Top of INPUT DATA

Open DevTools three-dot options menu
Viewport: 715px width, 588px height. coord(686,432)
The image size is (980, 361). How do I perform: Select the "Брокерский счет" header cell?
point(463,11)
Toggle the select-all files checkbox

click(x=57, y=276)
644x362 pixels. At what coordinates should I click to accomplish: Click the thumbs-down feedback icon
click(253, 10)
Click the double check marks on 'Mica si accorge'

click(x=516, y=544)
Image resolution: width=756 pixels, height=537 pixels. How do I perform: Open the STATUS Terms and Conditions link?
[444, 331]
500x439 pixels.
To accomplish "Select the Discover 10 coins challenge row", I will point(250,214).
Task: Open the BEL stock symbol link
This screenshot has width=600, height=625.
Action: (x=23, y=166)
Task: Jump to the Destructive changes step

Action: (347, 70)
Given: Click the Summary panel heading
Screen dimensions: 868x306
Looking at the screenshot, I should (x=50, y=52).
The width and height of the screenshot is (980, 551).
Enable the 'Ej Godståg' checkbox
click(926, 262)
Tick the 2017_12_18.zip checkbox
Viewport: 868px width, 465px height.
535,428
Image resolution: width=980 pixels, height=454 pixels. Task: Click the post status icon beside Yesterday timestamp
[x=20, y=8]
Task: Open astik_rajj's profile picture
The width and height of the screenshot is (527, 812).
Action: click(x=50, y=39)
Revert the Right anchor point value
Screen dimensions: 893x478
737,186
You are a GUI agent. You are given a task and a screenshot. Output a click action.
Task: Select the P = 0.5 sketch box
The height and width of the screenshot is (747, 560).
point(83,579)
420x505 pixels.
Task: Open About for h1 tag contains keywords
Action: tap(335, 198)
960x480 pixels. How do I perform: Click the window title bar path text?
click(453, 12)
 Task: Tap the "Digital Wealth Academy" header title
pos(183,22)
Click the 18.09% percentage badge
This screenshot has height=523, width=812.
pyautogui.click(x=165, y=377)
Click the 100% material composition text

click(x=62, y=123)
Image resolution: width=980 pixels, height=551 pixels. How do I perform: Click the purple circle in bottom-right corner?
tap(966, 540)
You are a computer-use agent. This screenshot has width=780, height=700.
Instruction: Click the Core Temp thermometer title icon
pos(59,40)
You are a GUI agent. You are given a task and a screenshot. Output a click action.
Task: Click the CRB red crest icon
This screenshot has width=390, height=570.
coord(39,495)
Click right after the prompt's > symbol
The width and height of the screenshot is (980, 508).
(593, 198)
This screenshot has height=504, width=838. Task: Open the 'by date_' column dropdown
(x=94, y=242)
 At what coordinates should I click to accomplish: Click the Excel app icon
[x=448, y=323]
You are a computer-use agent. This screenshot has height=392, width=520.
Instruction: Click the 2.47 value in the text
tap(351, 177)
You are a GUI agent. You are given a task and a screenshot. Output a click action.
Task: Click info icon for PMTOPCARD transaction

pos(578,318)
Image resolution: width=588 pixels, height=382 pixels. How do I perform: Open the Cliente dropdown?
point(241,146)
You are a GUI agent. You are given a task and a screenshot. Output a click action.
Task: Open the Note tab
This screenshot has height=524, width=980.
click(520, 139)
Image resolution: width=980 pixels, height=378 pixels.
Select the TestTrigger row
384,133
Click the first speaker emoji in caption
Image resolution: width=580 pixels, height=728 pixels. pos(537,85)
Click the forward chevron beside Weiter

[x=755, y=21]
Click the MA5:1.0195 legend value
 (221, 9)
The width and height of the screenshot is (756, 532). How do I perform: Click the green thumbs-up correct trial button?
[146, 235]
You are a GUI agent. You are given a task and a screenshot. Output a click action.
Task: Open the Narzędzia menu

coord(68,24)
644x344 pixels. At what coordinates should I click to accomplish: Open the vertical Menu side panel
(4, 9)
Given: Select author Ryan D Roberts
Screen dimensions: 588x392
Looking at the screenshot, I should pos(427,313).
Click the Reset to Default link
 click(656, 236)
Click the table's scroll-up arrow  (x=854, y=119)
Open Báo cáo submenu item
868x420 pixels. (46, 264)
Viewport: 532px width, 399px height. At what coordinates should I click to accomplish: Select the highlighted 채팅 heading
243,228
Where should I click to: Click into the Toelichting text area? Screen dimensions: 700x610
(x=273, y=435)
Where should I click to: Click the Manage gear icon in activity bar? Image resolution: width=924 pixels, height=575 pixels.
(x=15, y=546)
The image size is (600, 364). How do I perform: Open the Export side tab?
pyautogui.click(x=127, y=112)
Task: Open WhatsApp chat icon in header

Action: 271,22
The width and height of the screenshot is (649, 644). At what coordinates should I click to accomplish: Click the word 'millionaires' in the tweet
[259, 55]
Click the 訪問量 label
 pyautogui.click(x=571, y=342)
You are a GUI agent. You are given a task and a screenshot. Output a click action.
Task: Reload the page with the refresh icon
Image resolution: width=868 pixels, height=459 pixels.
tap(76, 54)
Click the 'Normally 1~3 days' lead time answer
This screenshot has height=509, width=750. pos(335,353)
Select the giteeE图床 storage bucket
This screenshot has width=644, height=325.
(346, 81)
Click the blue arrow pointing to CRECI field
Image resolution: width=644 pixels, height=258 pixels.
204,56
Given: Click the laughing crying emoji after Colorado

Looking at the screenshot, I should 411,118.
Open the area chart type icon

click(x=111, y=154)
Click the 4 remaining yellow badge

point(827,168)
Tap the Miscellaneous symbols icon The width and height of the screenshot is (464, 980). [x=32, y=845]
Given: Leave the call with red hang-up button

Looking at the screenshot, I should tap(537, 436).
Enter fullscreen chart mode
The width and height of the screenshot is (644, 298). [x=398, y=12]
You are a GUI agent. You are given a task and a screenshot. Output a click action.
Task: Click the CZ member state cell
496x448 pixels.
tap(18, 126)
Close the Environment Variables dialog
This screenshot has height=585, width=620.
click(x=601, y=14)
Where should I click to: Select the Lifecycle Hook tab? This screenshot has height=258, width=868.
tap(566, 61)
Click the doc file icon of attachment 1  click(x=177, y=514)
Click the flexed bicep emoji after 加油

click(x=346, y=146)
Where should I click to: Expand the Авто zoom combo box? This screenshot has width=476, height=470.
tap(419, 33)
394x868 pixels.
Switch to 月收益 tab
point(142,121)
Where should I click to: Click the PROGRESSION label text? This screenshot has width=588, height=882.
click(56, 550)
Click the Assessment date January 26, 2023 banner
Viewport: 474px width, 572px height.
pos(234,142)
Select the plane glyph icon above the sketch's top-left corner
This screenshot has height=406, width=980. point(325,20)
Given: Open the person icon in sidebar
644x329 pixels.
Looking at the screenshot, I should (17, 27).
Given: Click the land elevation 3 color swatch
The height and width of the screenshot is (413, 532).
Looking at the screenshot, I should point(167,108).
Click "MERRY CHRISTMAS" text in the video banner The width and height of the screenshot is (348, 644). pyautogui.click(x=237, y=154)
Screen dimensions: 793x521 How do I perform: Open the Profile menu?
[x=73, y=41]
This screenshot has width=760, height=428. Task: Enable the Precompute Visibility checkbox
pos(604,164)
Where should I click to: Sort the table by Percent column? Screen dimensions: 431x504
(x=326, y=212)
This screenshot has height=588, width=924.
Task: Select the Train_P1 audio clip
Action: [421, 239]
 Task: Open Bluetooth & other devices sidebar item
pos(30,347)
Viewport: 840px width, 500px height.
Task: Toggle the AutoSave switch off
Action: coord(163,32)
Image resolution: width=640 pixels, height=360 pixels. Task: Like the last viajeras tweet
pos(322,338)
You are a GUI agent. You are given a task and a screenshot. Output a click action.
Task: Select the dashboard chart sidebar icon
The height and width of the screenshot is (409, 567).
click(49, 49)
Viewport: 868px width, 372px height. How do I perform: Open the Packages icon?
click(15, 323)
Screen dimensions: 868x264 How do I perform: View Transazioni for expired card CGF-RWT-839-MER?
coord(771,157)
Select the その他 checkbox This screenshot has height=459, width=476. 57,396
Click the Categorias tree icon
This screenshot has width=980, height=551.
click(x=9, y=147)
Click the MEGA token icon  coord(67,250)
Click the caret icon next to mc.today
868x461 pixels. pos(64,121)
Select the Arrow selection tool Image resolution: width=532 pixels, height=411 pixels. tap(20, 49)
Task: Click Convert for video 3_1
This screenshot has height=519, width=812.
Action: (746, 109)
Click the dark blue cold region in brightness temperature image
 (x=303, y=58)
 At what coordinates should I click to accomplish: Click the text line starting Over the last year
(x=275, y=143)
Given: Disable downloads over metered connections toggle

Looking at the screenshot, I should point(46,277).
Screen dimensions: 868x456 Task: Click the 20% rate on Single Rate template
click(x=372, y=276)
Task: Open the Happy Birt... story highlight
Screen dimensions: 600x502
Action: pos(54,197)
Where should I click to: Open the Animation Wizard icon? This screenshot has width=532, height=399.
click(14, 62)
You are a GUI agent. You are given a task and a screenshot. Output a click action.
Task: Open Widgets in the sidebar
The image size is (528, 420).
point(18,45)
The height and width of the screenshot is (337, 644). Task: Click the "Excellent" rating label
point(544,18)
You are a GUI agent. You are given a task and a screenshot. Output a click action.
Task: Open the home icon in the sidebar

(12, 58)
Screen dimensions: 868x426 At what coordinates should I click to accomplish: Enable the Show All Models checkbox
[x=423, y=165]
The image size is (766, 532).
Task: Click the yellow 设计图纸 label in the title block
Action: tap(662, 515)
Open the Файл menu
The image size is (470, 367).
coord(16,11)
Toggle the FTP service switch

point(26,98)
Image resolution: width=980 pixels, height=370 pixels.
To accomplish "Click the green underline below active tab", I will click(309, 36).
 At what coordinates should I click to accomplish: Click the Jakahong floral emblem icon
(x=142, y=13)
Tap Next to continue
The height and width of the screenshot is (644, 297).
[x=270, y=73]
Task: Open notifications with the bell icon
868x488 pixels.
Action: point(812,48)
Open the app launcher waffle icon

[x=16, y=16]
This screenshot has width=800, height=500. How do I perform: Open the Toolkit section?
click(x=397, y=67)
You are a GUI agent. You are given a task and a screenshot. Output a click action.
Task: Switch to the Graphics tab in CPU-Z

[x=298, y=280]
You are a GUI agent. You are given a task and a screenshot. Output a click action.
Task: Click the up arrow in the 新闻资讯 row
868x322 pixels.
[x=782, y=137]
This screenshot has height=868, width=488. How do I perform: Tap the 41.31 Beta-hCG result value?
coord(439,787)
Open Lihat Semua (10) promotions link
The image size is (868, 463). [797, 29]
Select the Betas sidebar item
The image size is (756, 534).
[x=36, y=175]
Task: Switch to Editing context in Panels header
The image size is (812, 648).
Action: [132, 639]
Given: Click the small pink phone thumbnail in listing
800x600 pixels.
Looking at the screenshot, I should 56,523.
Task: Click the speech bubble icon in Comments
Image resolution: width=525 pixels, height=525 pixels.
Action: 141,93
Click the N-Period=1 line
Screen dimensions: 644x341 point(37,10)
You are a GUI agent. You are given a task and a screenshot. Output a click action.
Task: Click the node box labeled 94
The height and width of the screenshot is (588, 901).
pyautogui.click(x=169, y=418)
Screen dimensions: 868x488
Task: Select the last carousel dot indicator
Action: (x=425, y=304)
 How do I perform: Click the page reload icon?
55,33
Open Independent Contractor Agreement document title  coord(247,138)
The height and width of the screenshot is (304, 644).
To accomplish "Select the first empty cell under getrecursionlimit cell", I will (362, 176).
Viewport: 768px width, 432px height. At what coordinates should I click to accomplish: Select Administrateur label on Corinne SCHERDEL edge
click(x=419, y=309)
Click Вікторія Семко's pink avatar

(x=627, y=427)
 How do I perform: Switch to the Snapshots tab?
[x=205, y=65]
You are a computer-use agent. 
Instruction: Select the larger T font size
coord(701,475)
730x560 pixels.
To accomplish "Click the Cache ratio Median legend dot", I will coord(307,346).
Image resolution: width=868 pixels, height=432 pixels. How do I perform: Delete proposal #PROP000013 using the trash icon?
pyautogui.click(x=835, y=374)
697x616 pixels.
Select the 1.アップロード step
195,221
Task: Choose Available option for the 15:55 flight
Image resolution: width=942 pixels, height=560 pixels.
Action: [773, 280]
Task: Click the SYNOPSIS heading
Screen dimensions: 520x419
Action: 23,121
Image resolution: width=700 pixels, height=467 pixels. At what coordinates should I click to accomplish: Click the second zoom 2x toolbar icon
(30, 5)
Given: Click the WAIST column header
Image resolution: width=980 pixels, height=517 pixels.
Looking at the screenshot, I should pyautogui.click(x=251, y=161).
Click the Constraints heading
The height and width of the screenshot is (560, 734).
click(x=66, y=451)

Bottom of INPUT DATA

• WHAT TO WORK ON
Each line of the data above containing the string "video" is to be copied.

• WRITTEN REPLY
Click "MERRY CHRISTMAS" text in the video banner The width and height of the screenshot is (348, 644). pyautogui.click(x=237, y=154)
Task: Click Convert for video 3_1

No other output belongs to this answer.